BEGIN DOCUMENT SEGMENT

We expected a learning curve. We’d added weight to both ends and windage aft. We’d loaded Cetacea with massive amounts of food. We knew that there would be some effect and expected to tune both the rig (once we could find someone to unstep and restep the mast for us) and the allocation of weight in the various spaces. We expected to find problems in our shakedown cruise and fix them. We did not expect what happened.

What we learned very intensely over the past few months is that our shit was beat to fuck by a marina that was beat to fuck. The horrible state of the marina and the pounding we got in any wind between west and southeast were the main motivating factors for us getting away as fast as we did. That was the most brutal winter we’ve ever spent on the boat and we surely felt it. Since we did, it’s now obvious that we could have expected what we discovered. Believe me, Cetacea took the brunt of it.

My Cetacea

There were more days under ten degrees than we ever want to see again for the rest of our lives. We tried to keep the boat at a liveable temperature, which has worked in the past for keeping the engine above freezing, but the temperature shocks were too intense. The constant jerk and snatch of the dock moving just before the boat on each snarling wave wore through docklines, of course, but also put every part of the boat through cyclical stresses that we’ve been recuperating from for months now. What wasn’t shaken loose was left brittle, including the timing gear cover gasket and bolts. Remember that shit?!

END DOCUMENT SEGMENT
BEGIN SOURCE INFORMATION

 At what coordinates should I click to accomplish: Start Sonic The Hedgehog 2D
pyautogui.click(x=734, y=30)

END SOURCE INFORMATION
BEGIN SOURCE INFORMATION

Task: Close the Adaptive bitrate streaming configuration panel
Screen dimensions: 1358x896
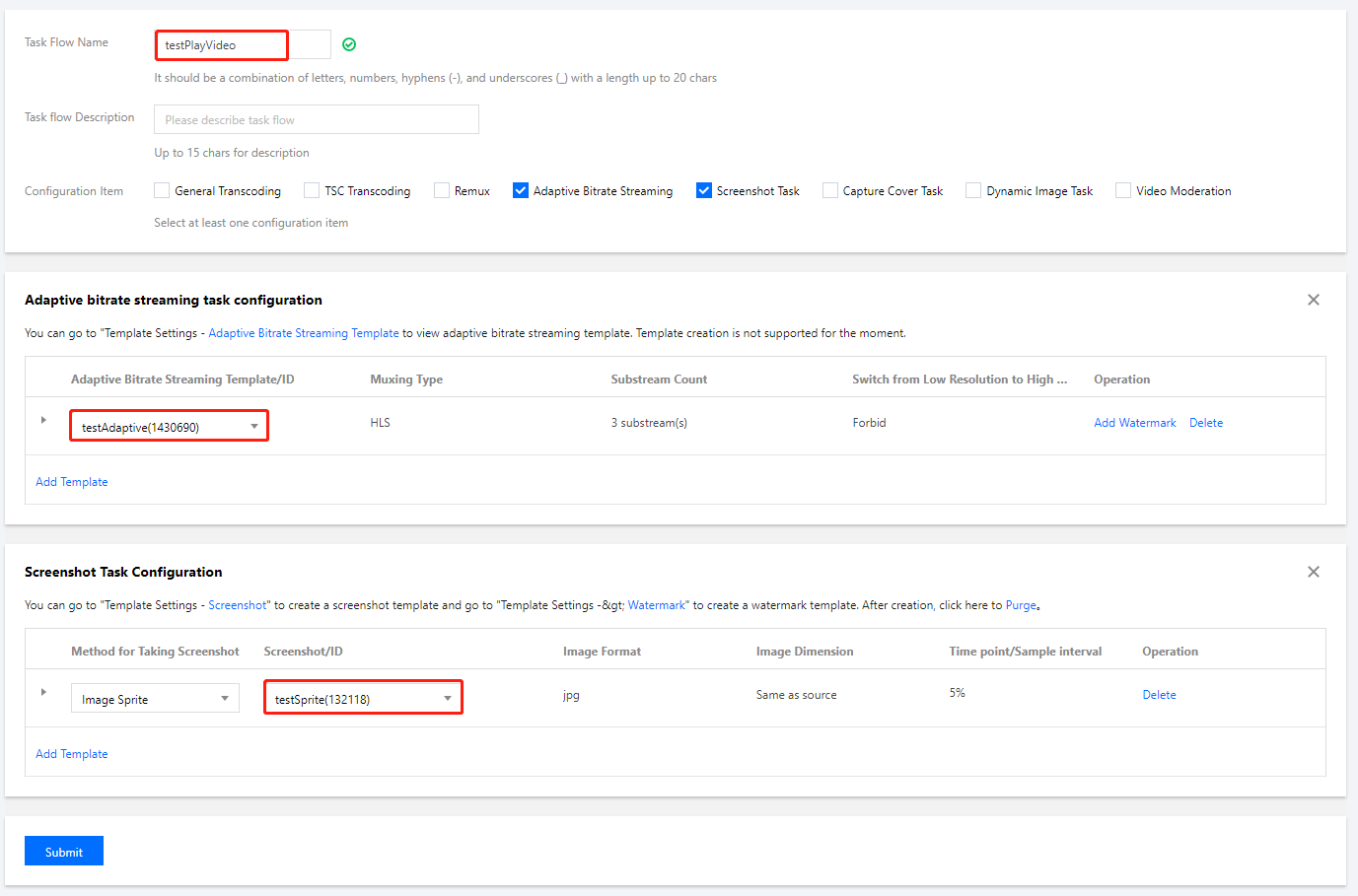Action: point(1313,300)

END SOURCE INFORMATION

§ REQUIRED WORK:
(A) Using the Cetacea excerpt, decide whether each statement agrees with it. Answer yes or no for each and quote the deciding words. (i) The writers expected a learning curve after the changes they made to the boat. (ii) The writers had already found someone to unstep and restep the mast. (iii) The writers describe the winter as the mildest they have spent on the boat.
(B) Answer these questions from the Cetacea excerpt:
(i) Between which two wind directions did the boat take a pounding?
(ii) What did the constant jerk and snatch of the dock wear through?
(iii) Which parts does the excerpt name as left brittle?
(C) Repeat the part of the Cetacea excerpt starting with "What we learned" and going on through "brunt of it.".

§ ANSWERS FOR THIS EXERCISE:
(A)
(i) Yes: "We expected a learning curve."
(ii) No: "once we could find someone to unstep and restep the mast for us"
(iii) No: "That was the most brutal winter we’ve ever spent on the boat"

(B)
(i) West and southeast.
(ii) Docklines.
(iii) The timing gear cover gasket and bolts.

(C)
What we learned very intensely over the past few months is that our shit was beat to fuck by a marina that was beat to fuck. The horrible state of the marina and the pounding we got in any wind between west and southeast were the main motivating factors for us getting away as fast as we did. That was the most brutal winter we’ve ever spent on the boat and we surely felt it. Since we did, it’s now obvious that we could have expected what we discovered. Believe me, Cetacea took the brunt of it.